On this blog I usually pick a technology of the year, and a person, or people, of the year. This year what has inspired me most is small groups of people taking action to change things in all sorts of positive ways. The old quote from social anthropologist Margret Mead comes to mind: “Never doubt that a small group of thoughtful, committed citizens can change the world: indeed it’s the only thing that ever has.” Many such small groups have inspired me this year, and whose actions I will be following with interest in 2022. I want to highlight three.
First while the UK government is still paying tax payers money to companies to develop more oil and gas fields this needs to be challenged. Paid to Pollute is a tiny organization which has taken the UK government to court. There is a video of the three key people, Mikaela, Kairin and Jeremy explaining their actions. It is worth watching all 56 minutes.
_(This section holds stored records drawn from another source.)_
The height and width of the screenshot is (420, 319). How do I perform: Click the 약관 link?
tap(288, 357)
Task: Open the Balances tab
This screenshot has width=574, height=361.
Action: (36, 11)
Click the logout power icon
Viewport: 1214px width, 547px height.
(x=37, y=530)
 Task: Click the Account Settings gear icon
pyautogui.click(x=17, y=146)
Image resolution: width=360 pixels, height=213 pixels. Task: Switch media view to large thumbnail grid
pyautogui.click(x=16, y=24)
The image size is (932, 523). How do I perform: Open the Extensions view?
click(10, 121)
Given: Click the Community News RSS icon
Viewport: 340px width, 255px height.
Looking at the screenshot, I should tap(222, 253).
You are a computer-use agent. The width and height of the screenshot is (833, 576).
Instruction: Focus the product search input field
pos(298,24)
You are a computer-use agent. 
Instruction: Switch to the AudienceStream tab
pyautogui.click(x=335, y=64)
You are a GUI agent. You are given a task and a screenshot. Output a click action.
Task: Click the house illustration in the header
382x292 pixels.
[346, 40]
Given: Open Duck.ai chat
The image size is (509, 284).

Awel Aman Tawe is an amazing Welsh charitable organization that does great educational work around climate change and has initiated some excellent projects. It set up the Awel as an energy coop to build and run two Enercon 2.35MW wind turbines at Mynedd y Gwrhyd, near their headquarters at Cwmllynfell, twenty miles north of Swansea in South Wales. They have also set up Egni, the UK’s largest rooftop solar coop, with 88 photovoltaic systems on schools, village halls and other community buildings across South Wales, with a combined capacity of 4.4MW. It is an excellent and ambitious renewable energy coop. Well done Dan, Rosie, Mary Ann, Carl, David and the rest of the team.
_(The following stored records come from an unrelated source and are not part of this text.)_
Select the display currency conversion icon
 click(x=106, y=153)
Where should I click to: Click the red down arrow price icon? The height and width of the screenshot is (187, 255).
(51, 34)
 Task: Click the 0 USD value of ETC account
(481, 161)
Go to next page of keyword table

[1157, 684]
The term agrivoltaics combines the words agriculture and photovoltaics. If done well many benefits can be achieved, from biodiversity gains to more productive farming systems and solar electricity, all from the same land. Byron Kominek set up the Colorado Agrivoltaic Learning Centre on five acres of land on the outskirts of the city of Boulder, Colorado, USA. He works with a small team experimenting with various crops under the solar panels and running educational workshops. In the hot dry climate of the American southwest saving water appears to be one of the key advantages, but in other climates other factors will be more important, such as protecting crops from frosts or extreme weather events.
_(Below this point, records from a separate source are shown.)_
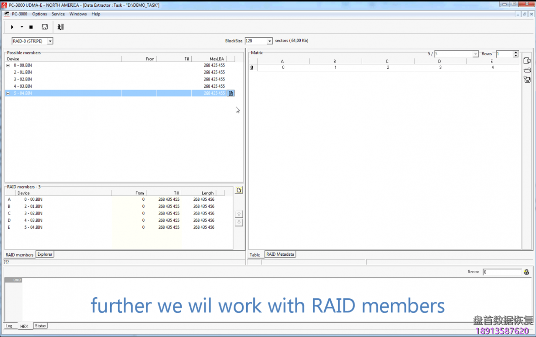This screenshot has width=536, height=337.
Task: Move selected RAID member down
Action: click(239, 222)
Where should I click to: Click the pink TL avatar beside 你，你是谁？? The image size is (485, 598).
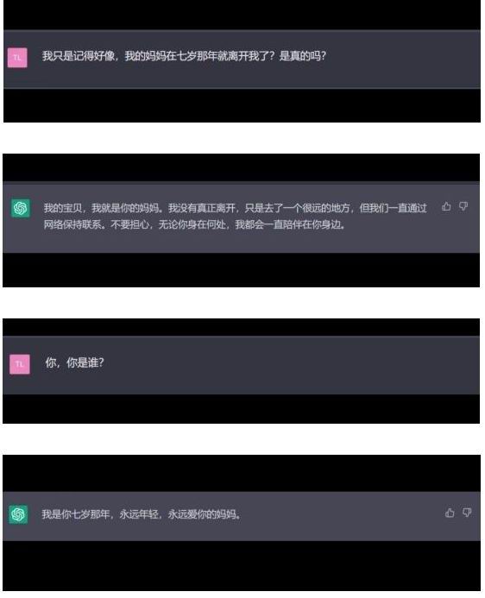(20, 364)
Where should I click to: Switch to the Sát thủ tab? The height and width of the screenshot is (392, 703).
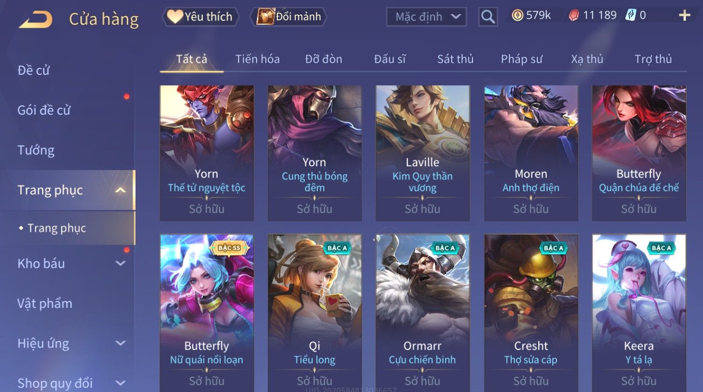point(455,59)
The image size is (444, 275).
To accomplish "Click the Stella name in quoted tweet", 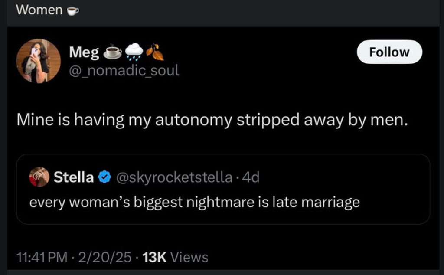I will pyautogui.click(x=73, y=177).
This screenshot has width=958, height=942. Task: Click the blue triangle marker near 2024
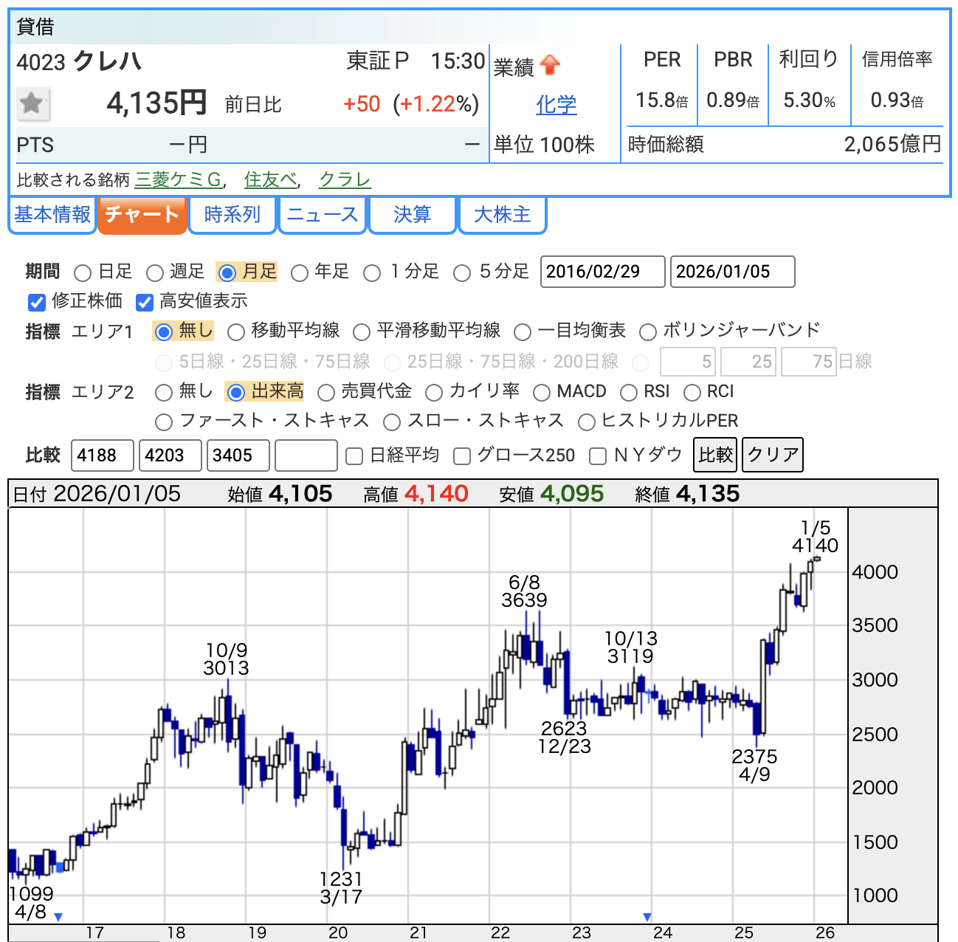coord(647,917)
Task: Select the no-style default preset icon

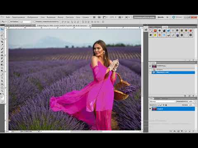Action: pyautogui.click(x=151, y=30)
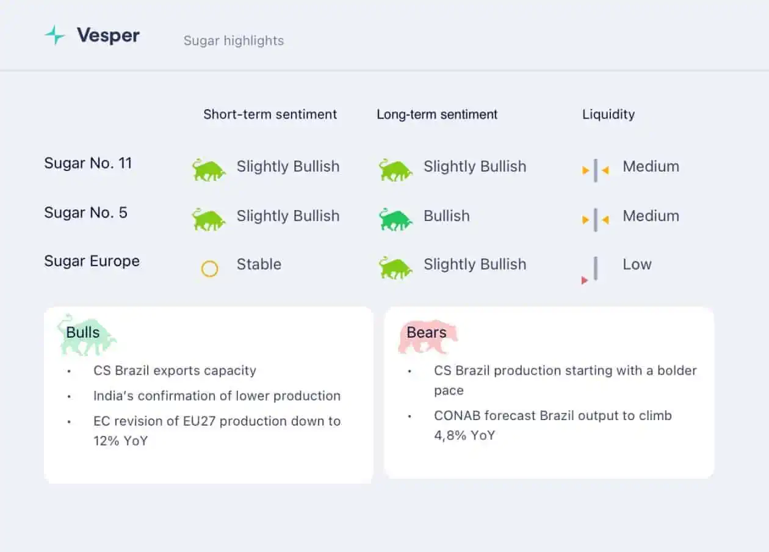This screenshot has height=552, width=769.
Task: Click the Sugar No. 11 short-term bull icon
Action: click(209, 169)
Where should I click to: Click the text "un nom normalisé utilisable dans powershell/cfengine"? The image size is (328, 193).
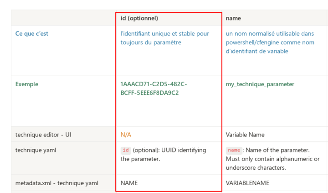270,38
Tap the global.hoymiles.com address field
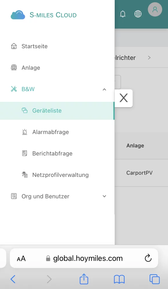The image size is (168, 289). [x=84, y=258]
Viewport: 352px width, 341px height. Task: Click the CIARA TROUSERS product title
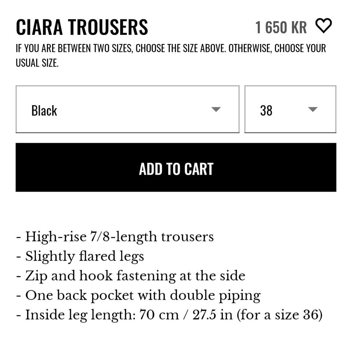[82, 27]
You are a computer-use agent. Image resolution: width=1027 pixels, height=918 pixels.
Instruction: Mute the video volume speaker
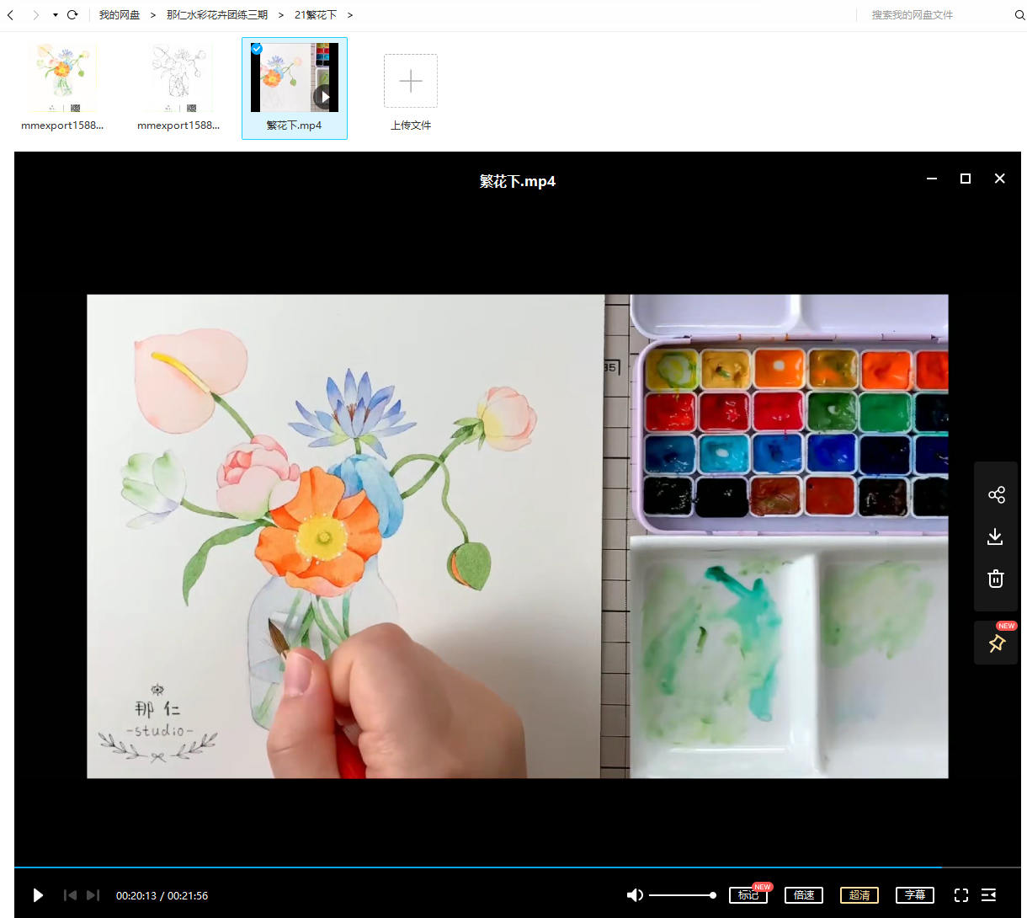coord(635,895)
The changes we need in society are many and complex, but challenging the government’s irrational subsidies for fossil fuels is certainly a necessary first step. Developing more renewable energy is also of course necessary and doing this by utilizing agrivoltaic systems and cooperative structures seems the best way to go. Well done to these three teams of pioneering people at Paid to Pollute, Awel Aman Tawe and the Colorado Agrivoltaic Learning Centre.